We say that the rights of all Canberrans will be better protected if we have a criminal justice system that is directed at crime prevention, and if we have a climate in which all sections of the community trust and respect the police and accept that the vast and great powers that we do vest in the police force are reasonably vested because they are exercised fairly. When you create powers that are arbitrary and that are seen to be directed principally against a group in the community that is most at risk of drifting into criminal behaviour, the young people of Canberra, I say that you are acting in a counterproductive way. You are creating distrust of the police. You are creating a large group of people, some 2,000-odd, so far, who have been brought into what we would say is unnecessary conflict with the police.
We favour specific, identifiable offences with the discretion that has always existed for the police officer to say, "Listen, you fellows, either cut it out or I will charge you with a specific offence". The person whose behaviour is a problem knows what the incorrect behaviour is and has a choice of either stopping it or being charged with a substantive offence. Arbitrary powers, Mr Speaker, are not the way to achieve a more law-abiding society, and we reject the need for them in this community.
MR COLLAERY (10.51): I rise to speak, having had a few minutes to prepare for this, given the circumstances the Rally is in at the moment. I hope all members weep accordingly, because we are. There is much in what Mr Connolly says that is compelling, but one needs to draw it all together. It is just like the fluoride issue yesterday. Ultimately, it comes down to a balance between what is in the maximum interest of the community and what will minimise other possible problems in the community.

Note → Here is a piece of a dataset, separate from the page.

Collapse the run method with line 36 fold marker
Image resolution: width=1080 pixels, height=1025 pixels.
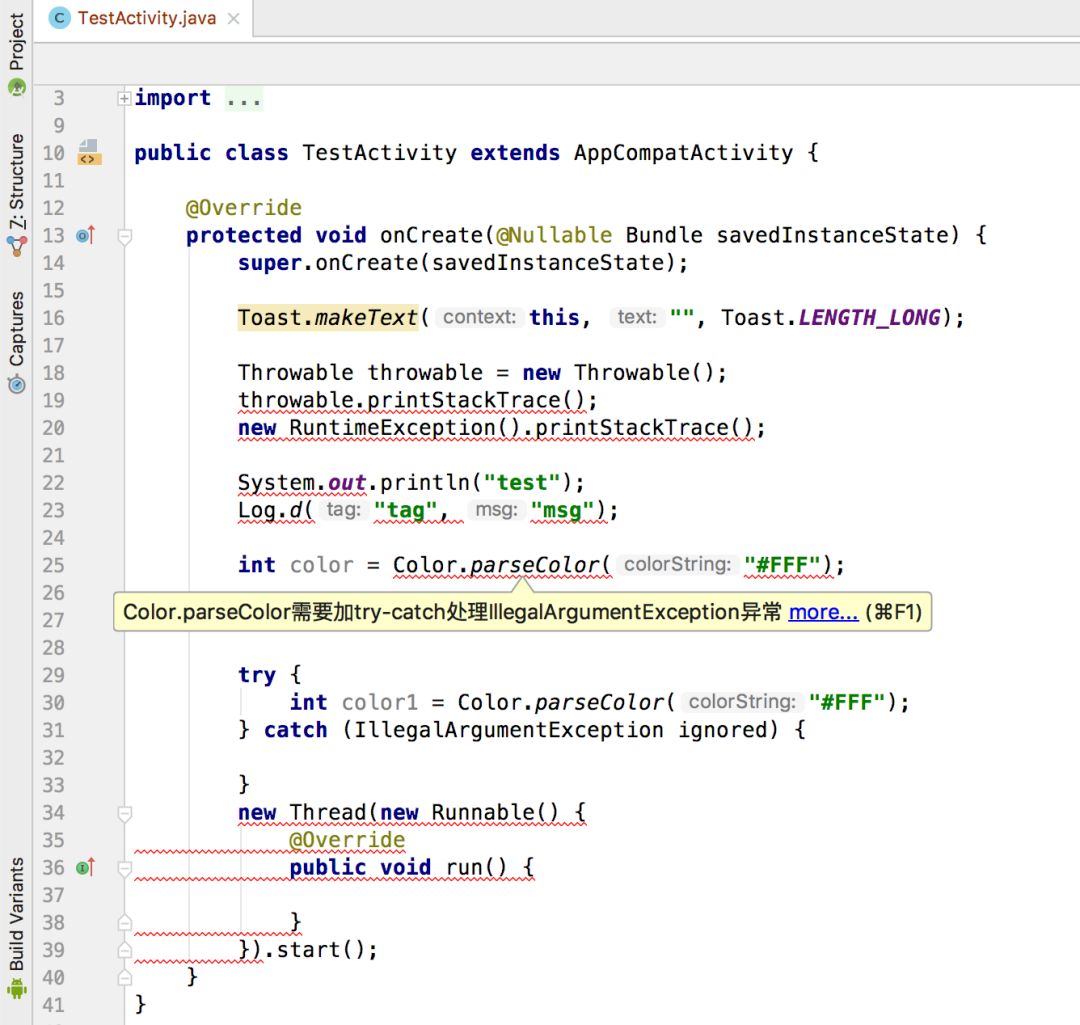tap(126, 867)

I am in this chamber as someone who opposed Mr Stefaniak for years and years in this town, at the bar table in prosecutions. They were mostly minor matters, criminal matters and the rest. One of the last matters I did before coming to this place was to defend the son of a prominent Canberra citizen and a friend of mine on a charge of offensive behaviour that allegedly occurred outside the Ainslie Football Club, right across the road at the fence.